From big technology to language technology. Companies such as Amazon, Google, Microsoft, and many others have rapidly expanded their machine learning offerings and now increasingly encroach on the heart of language services.

Take Bridgeman Images, for example. Bridgeman is a “specialist in the distribution of fine art, cultural and historical media for reproduction” — the Getty Images of the art world, if you will. According to an Amazon case study published on February 6, 2019, the company needed automated translation to localize into many languages at scale. They opted for Amazon Web Services’ Amazon Translate to localize “570 million English characters into Italian, French, German, and Spanish” over the course of 15 days.

Until recently, Bridgeman would have likely presented their unique localization challenge to a language service provider (LSP) or niche machine translation company with sufficient technological capabilities and expertise. Alternatively, absent today’s increasingly useful neural machine translation (NMT), the company might not have considered localizing at all at this scale given the likely associated cost.

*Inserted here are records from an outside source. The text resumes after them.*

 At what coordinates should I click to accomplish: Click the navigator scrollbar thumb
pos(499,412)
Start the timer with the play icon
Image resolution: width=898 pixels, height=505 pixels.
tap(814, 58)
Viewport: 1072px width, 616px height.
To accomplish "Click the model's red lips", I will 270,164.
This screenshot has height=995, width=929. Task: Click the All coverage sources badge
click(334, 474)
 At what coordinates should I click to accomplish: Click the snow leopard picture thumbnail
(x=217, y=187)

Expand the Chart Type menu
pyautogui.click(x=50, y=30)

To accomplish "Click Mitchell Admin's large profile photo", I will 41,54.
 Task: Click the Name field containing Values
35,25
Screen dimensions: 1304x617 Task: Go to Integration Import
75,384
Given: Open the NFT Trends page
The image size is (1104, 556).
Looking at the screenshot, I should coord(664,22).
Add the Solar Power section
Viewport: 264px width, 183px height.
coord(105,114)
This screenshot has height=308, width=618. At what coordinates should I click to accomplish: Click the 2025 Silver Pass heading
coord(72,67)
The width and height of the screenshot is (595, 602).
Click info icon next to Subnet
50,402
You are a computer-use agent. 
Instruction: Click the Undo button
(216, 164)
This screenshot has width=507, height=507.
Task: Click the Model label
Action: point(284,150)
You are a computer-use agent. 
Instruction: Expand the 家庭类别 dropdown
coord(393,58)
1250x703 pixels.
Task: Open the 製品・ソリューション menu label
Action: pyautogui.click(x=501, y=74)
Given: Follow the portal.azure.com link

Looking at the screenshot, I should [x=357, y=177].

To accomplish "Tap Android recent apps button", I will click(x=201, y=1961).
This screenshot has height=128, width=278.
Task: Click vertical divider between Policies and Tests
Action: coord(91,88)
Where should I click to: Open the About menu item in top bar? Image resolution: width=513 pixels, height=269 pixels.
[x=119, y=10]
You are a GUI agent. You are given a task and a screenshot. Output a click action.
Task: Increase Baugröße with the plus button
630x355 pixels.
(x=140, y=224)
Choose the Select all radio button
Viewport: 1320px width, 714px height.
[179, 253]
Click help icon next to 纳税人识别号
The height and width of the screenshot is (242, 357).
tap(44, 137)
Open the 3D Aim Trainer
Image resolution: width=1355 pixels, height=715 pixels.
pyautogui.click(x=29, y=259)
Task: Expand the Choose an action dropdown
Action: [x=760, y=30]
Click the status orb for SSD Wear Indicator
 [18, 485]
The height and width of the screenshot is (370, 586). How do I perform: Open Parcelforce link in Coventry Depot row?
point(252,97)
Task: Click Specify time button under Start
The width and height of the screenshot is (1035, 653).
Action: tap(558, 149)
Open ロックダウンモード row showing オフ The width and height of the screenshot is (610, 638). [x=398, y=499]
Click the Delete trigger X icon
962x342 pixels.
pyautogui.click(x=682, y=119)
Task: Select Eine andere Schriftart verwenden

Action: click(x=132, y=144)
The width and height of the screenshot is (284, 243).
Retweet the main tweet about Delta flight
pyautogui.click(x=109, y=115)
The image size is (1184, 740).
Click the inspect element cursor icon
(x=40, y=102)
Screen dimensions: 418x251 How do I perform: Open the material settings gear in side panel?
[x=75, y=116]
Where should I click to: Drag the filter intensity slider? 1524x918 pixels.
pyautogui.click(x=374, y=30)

Bridgeman Images has more than three million assets in its archive, each with its own set of titles, descriptions, and meta information, such as keywords and mediar. Bridgeman implemented some infrastructure changes to their system to make everything more conducive to a machine-translation-enabled localization process. In the end, everything from the restructuring to the translation was handled by Amazon. No LSPs required.

On February 11, 2019, Amazon blogged about yet another client that went with Amazon Translate: Gubagoo, a provider of communication solutions for car dealers. Gubagoo uses Amazon Translate to provide multilingual support for their live chat solution.

Ticking More and More Boxes

Machine translation is nothing new but, over the past two or three years, advances in NMT have allowed big tech companies, such as Google, Amazon, and Microsoft, to offer language technology services to clientele who would have historically approached niche machine translation providers or tech-savvy LSPs.

Last year, the addition of customization to stock NMT engines for both Microsoft and Google opened up even more of a market overlap between the pure-play language services space and Big Tech’s cloud clientele. On its way to what is likely going to be much more customized NMT offering, the Amazon Translate team in Pittsburgh, in late 2018, added a rudimentary Custom Terminology feature that uses a client’s terminology and performs a find-and-replace function on translated texts.

Microsoft Gets Certified

Another indication that big tech is going much more aggressively after the end-client market is Microsoft’s announcement, in early February 2019, that Microsoft Translator had successfully acquired certifications for information security and quality management, healthcare, and so on.

Microsoft Translator is now compliant with a number of ISO (International Organization for Standardization), HIPAA (US Health Insurance Portability and Accountability Act), and other guidelines. Language services is a very large market to the US healthcare industry as Language Access laws in the United States compel providers to communicate with patients in their language.

Google Funnels

Google, meanwhile, is also pursuing enterprise-grade NMT as part of its much broader Cloud offering. Case in point: the 2018 launch of AutoML, Google’s customizable NMT.

In another move to disintermediate, the search giant, in mid-January 2019, announced on the Android Developers Blog that they were launching the Google Play App Translation Service; essentially a platform where app developers can request localization from a list of approved providers. While this is unrelated to machine translation (it is, basically, Google creating a giant funnel for the chosen few LSPs) it still short-circuits one previous way of operating where app developers would have looked for LSPs outside the narrow confines of Google’s developer environment.

If this sounds vaguely familiar, it is because Google tried to do the same for YouTube subtitles in 2015 but, ultimately, shuttered the effort two years later.

Bottom line: Big tech is (very) gradually encroaching into areas that have, until very recently, been the domain of language service and technology providers.